In a society characterised by an unequal gender driven division of labour (men and women have different responsibilities), the lopsided curve increased the physical as well as mental stress on women. Leaving aside a small population of upper middle class onwards society, the women in villages as well as cities bore the brunt of daily chores, additional responsibilities, as well as faced domestic violence and sexual abuse.  The hardships of unemployment were written about but the frustrations were taken out often on women and children. The endurance power of women was tested more since there was no escape in the name of work due to the series of lockdowns and restrictions. The working mums automatically got an additional responsibility of baby sitting and care giving. The lack of basic freedoms like – leisure time, phone calls, access to internet are all realities for women who were home bound with family especially in rural areas. The unwanted pregnancies and difficulty in access to abortion services led to real struggles for a lot of women. The number of domestic violence cases was the highest in a decade during the COVID 19 lockdowns and this data excluded the unreported ones. The National Commission for Women reported a rise in the number of complaints from 116 in the first week of March 2020 to 257 in the final week of the month. 

The pandemic has taught us the importance of family, co-existence and basic necessities. It is now time to ensure that women get their due place. Physical labour of women is under estimated. A study revealed that 22.5 % married women worked for more than 70 hours per week and the unemployed ones cross those statistics because their work is ‘unpaid labour’. The physical strain and the mental stress of women need to be acknowledged and reduced. 

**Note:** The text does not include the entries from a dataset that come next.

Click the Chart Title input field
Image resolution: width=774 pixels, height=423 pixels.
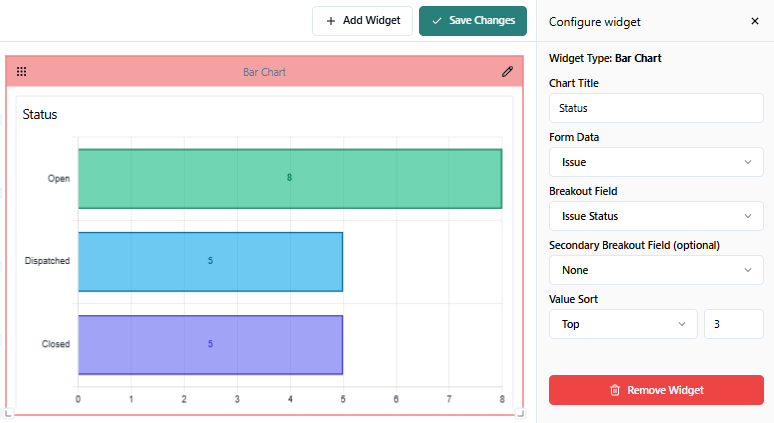(x=656, y=108)
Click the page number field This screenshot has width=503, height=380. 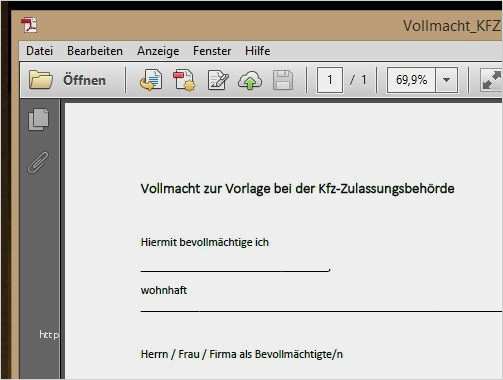click(330, 80)
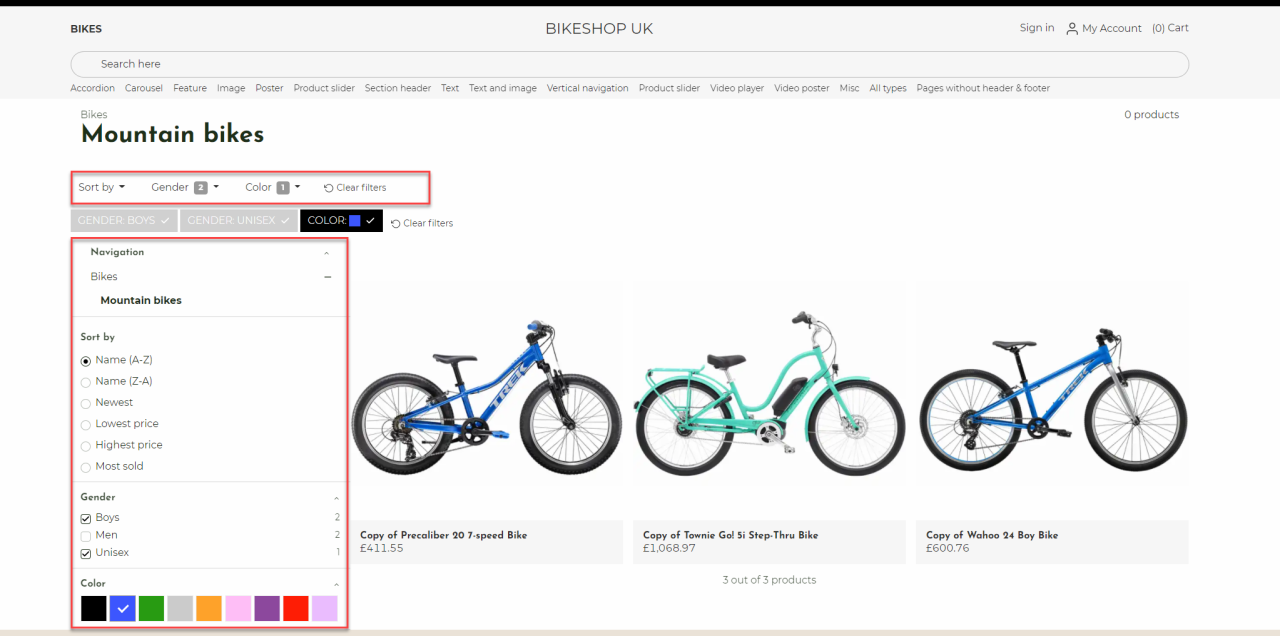Check the Men gender checkbox
Image resolution: width=1280 pixels, height=636 pixels.
pyautogui.click(x=86, y=536)

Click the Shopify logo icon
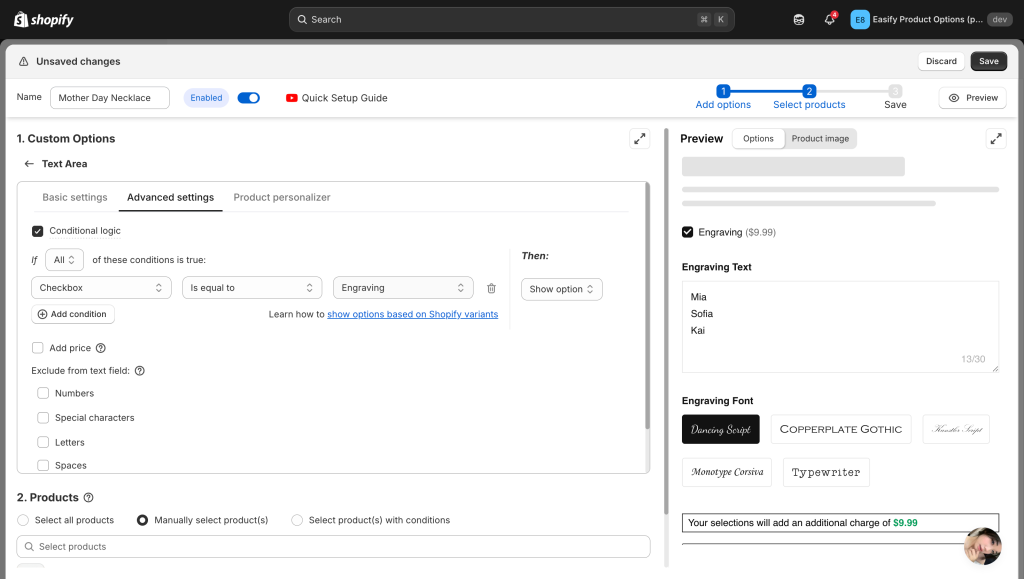20,19
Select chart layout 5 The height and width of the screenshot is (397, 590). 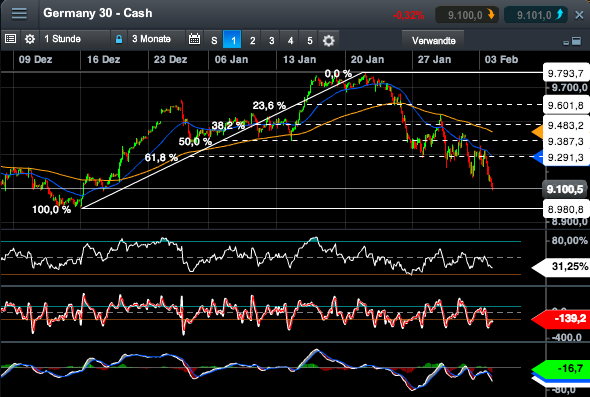point(310,40)
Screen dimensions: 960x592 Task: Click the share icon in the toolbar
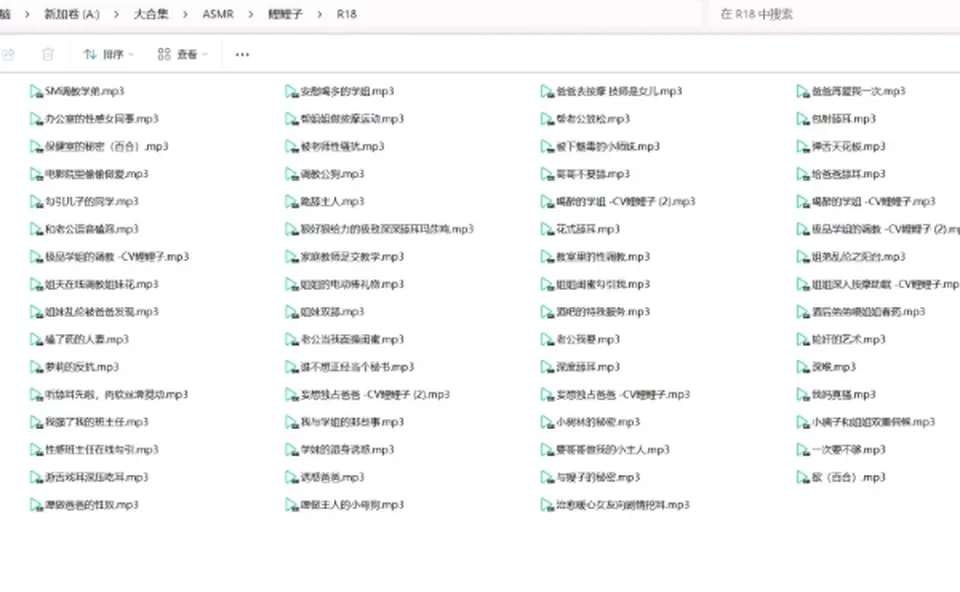coord(8,54)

While the state of affairs is heartbreaking, there are certain steps that can be taken to ensure that there is at least a helpline to call for women at all times in case there was a cry for assistance. There should be special distribution centers in rural areas that have medical facilities as well as counseling sessions for women. A major problem faced during the lockdowns was that the abusers were residing in the same house all the time. In order to deal with these unexpected scenarios, there is a need for a 24 hours helpline to work with special respite homes to offer for women who report domestic violence. The key is what the World Health Organisation suggested – offer first line support, provide medical assistance and connect / support survivors.  Alongwith this, there is an urgent need to educate people about the norm of “shared responsibility” to inculcate a culture in future generations. Gender based division of labour is unjust to say the least. It is time we rectify that and normalise the help culture towards women as well.